:: Dataset ::

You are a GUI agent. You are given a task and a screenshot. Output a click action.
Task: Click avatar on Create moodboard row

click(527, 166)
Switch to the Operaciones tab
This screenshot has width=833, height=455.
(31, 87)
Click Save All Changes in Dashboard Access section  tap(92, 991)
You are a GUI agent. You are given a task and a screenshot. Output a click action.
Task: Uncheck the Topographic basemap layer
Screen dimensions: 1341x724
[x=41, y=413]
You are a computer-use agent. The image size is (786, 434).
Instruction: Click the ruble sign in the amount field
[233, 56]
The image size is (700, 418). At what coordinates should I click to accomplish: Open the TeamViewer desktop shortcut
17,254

:::
:: Dataset ::

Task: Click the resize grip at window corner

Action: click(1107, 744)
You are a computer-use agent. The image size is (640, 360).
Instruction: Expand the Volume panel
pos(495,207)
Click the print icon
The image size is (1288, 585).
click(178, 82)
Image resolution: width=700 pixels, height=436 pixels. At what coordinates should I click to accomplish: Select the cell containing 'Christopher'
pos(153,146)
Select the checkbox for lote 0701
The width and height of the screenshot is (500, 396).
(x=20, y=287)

:::

- _Aim_
Please pull out every line of the entries above that contains the word "Select", and copy each of those lines in full.

- _Solution for this problem_
Image resolution: width=700 pixels, height=436 pixels. At what coordinates should I click to accomplish: Select the cell containing 'Christopher'
Select the checkbox for lote 0701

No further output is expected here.